| Written problem |
Show every line of the material below that contains the word "Instruction".
>>>>
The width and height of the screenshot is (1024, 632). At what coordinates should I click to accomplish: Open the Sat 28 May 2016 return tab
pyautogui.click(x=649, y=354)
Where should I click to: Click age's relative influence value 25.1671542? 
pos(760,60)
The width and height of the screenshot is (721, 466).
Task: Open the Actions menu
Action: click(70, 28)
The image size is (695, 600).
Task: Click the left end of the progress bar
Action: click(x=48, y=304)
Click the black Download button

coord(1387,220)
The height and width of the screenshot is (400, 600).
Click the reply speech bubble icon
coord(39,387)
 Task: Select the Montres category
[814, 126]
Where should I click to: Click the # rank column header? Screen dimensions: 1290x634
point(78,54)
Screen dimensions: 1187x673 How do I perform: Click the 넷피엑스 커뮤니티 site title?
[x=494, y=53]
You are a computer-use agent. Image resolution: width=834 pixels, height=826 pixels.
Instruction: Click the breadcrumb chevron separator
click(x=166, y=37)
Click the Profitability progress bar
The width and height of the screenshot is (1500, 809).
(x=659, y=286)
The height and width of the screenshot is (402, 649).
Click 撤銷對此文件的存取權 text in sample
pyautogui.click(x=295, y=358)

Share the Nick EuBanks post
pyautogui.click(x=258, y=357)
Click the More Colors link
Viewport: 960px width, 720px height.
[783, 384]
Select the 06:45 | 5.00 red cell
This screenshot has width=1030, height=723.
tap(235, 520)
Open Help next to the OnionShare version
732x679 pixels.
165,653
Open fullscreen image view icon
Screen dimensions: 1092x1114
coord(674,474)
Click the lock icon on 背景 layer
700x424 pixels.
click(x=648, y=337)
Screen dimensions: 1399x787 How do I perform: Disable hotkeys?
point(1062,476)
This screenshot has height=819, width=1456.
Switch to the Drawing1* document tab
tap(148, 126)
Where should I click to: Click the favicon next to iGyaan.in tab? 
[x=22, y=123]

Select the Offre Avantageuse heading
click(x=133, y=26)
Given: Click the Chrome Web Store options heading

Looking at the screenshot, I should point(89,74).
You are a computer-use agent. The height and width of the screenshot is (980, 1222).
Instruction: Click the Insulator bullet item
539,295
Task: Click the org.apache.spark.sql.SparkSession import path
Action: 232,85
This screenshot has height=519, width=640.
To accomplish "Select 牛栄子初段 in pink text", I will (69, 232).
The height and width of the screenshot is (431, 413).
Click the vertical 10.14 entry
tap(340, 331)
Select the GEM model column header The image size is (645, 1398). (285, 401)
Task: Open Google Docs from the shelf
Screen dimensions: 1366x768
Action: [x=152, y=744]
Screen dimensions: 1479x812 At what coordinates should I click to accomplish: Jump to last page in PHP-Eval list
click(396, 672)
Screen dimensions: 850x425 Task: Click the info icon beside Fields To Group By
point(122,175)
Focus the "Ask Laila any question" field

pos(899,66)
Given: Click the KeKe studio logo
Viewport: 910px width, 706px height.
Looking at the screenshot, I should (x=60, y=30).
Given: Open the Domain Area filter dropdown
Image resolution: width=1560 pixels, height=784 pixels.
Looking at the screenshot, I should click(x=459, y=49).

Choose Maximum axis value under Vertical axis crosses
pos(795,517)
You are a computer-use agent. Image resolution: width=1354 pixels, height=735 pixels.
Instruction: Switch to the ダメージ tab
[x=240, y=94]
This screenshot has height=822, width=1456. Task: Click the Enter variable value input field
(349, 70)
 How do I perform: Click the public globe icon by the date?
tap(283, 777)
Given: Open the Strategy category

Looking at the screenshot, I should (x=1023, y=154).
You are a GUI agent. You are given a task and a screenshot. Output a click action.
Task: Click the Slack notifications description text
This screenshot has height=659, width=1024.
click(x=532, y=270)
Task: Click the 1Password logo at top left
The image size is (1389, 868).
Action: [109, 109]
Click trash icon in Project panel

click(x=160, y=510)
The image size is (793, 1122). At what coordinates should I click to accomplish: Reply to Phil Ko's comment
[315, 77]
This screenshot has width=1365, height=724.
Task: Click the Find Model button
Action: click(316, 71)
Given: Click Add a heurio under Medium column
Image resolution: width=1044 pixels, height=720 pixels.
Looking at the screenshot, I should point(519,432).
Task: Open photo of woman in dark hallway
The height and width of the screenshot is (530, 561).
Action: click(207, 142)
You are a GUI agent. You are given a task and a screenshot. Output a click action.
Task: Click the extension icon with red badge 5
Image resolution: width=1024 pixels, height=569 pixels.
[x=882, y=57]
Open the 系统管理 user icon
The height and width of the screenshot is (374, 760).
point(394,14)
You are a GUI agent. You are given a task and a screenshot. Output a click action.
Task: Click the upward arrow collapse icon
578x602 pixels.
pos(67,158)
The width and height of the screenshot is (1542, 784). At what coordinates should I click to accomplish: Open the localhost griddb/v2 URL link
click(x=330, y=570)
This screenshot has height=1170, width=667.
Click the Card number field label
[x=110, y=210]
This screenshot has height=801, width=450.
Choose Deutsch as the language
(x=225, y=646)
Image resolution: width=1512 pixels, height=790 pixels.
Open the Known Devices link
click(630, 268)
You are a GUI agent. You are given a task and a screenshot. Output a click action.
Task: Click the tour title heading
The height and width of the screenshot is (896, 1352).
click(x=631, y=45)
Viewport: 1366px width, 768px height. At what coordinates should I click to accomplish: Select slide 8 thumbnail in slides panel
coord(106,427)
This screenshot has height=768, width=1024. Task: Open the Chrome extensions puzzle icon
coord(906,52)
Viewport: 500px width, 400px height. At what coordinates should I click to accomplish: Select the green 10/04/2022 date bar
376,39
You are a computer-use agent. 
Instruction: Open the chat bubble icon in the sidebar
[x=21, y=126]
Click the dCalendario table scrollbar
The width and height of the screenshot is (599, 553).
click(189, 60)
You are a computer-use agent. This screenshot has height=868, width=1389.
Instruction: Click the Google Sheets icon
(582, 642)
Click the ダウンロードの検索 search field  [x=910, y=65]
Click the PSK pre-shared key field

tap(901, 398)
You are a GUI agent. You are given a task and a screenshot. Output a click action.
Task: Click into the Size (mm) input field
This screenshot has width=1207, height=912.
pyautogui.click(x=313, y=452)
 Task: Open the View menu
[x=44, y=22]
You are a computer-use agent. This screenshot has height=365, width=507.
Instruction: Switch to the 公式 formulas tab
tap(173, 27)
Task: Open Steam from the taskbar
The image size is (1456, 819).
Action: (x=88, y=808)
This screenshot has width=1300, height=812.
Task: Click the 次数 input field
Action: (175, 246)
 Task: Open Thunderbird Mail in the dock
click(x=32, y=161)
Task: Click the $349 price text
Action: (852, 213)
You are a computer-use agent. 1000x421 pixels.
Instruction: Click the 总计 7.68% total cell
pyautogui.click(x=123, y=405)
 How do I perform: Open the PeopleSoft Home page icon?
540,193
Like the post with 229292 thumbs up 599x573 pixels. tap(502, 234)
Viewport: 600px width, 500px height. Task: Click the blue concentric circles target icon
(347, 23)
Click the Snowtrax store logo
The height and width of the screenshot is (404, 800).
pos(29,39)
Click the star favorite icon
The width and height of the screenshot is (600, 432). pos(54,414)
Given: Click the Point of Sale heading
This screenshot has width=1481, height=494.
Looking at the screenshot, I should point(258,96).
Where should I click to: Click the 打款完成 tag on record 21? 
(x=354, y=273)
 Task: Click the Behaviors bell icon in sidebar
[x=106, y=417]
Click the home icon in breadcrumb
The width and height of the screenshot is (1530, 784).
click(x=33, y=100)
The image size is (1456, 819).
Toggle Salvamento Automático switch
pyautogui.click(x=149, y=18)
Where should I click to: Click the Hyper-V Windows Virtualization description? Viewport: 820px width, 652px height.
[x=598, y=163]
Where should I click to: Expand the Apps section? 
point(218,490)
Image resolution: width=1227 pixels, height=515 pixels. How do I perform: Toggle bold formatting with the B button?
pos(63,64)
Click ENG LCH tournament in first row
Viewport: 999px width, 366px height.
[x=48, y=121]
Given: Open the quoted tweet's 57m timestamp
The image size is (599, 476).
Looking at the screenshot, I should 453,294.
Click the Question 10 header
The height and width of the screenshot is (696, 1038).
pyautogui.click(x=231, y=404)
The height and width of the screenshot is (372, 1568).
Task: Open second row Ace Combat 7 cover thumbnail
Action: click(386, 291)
<<<<
| Expected answer |
Instruction: Click the breadcrumb chevron separator
Instruction: Click the Insulator bullet item
Instruction: Switch to the ダメージ tab
Instruction: Open the chat bubble icon in the sidebar
Instruction: Click the Google Sheets icon
Instruction: Switch to the 公式 formulas tab
Instruction: Click the 总计 7.68% total cell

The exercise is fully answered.